Presented by Captain Jeff Rafter (Charter Member, Florida Surf Casters Club) [email protected] / 386-338-5403

Who should attend? 
A. Retirees and others who wish to take up the sport as a new outdoors activity.
B. Those with surf fishing experience elsewhere, who wish to gain local knowledge.
C. Anyone who enjoys the beach and eating fresh seafood. 

This is a five session course. Each session runs about four hours long. Anyone may take any session which interests them, or attend all five for a greater understanding of fishing from the beach. Over the past five years about 100 students, men and women, have taken the classes. You can meet many of them fishing our northeast and central Florida beaches on a daily basis.

Representative topics covered during the five sessions.

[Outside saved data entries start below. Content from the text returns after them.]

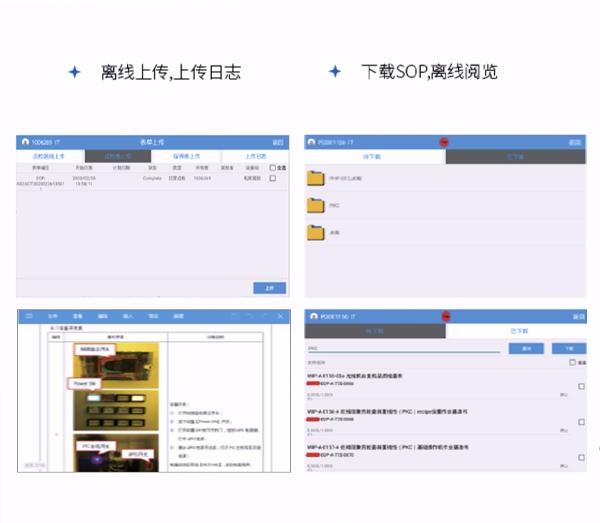Open the top folder in download list

coord(317,178)

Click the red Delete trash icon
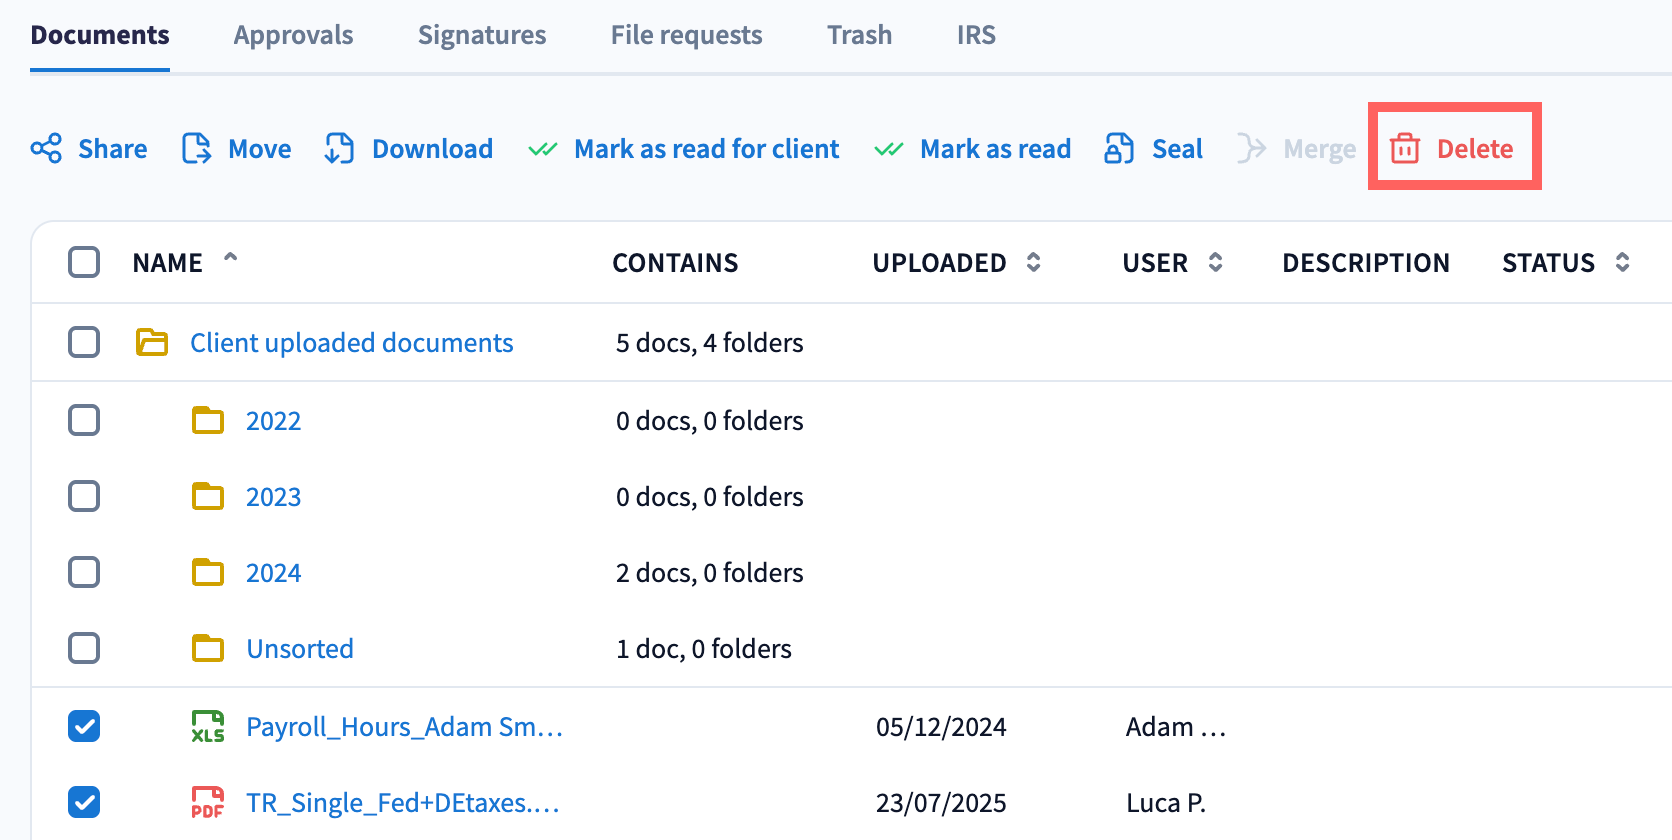click(1405, 149)
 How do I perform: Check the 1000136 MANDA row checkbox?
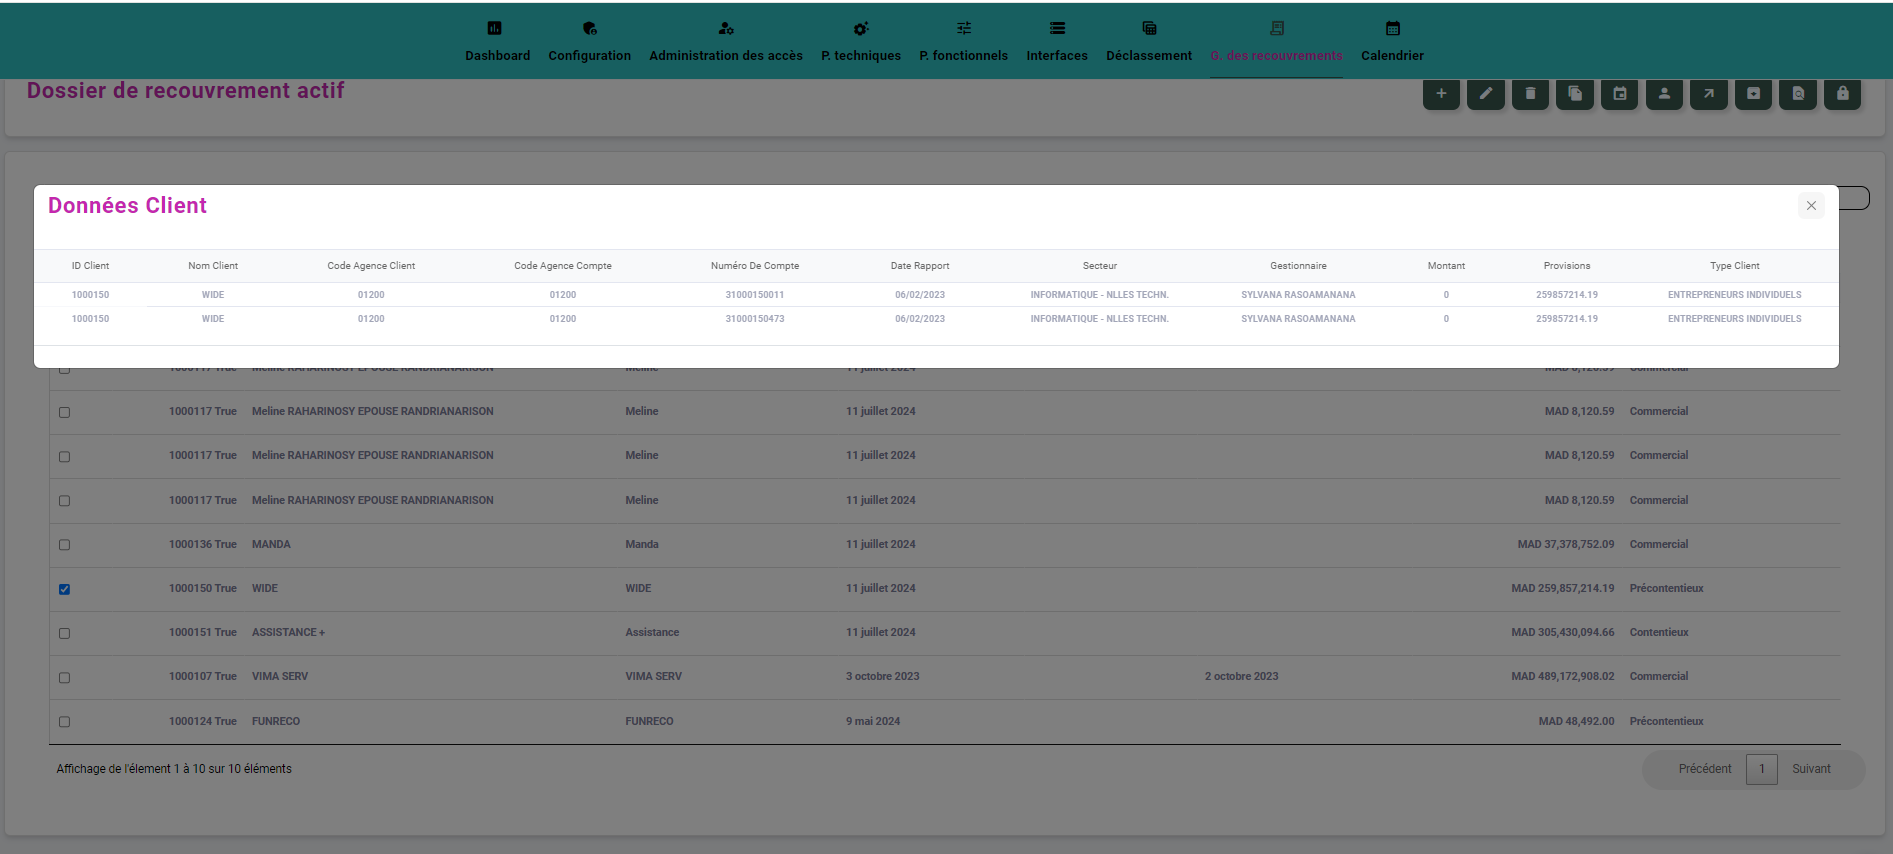pyautogui.click(x=65, y=545)

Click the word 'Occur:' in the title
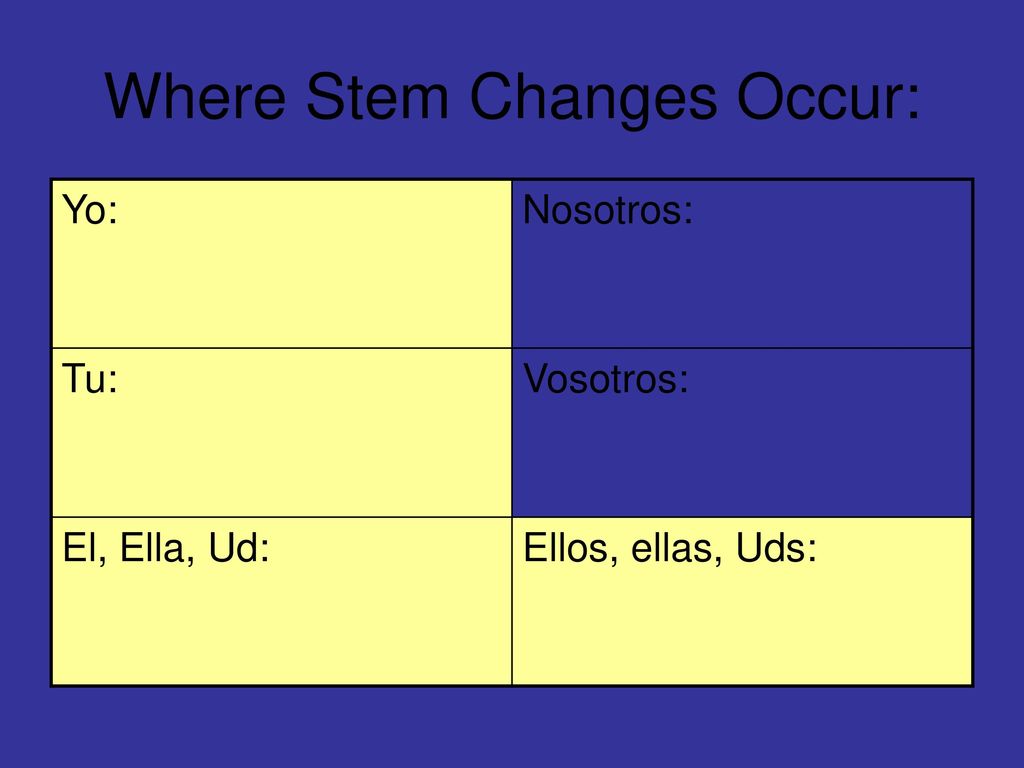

1. Tackle Selection – rods & reels, conventional and spinning, budget models to custom.
2. Rigs, line and terminal tackle – how to select the best of each for a balanced outfit.
3. Casting – spinning and conventional - how to cast while standing on the beach or while wading – the mechanics of swing technique and safety concerns.
4. Understanding Florida fishing regulations; as well as the protocols of beach fishing.
5. Bait selection - how / where to obtain, how to use and for which fish species.
6. Beach gear – what absolutely is needed for surf fishing and what else might you want.
7. Tides, water temperature, wind and weather – how does it affect the fishing.
8. How to read the water – where do you want to cast your bait.
9. What are you likely to catch – the different species; how and when to target them.
10. How to handle the fish you catch; so that you don’t get hurt, so the fish has the best chance for survival if released and so harvested fish will offer the best table fare. 


*Session A*
Fish species caught in the surf and times of year to catch them. 
Florida’s fishing regulations – how you interpret and abide by them. 
Selection of surf fishing rods and reels – spinning & conventional, rod lengths, weight, balance, guide types, reels suitable for the surf, line types and desired characteristics and costs associated with these selections. The minimum tackle needed to catch fish all the way up to the “throw yourself into it” mind set. 

*Session B*
Hook, line and sinker – a discussion on the types and advantages of the most popular types of each for use in surf fishing. 
The use of leaders and other terminal tackle between the running line and the rig. 
How to make your own surf fishing rigs – double dropper, 3-way and fish-finder. 

*Session C*
Bait selection -.where do you get it and how to handle it. 
Beach gear – what you should have and what else could come in handy. 
Beach fishing etiquette. 
How to handle the fish you caught for release or harvest. (Includes cleaning.) 

*Session D*
Effects of moon, tide, time of day, water temperature and wind. 
Surf fishing the beaches from Duval County to Brevard County. The emphasis will be from St. Augustine to New Smyrna Beach. 
Stewardship of the beach environment. 
How to read the beach in order to place your bait in fishy spots. 

*Session E*
Casting – Spinning and Conventional -- how to cast from the beach or while wading knee deep. Mechanics of “Off the Ground” and “Overhead Thump” style casts will be instructed. The use of a Breakaway “Cannon” for spinning with braid line and other safety considerations will be addressed. (Bring your own tackle or use mine.) 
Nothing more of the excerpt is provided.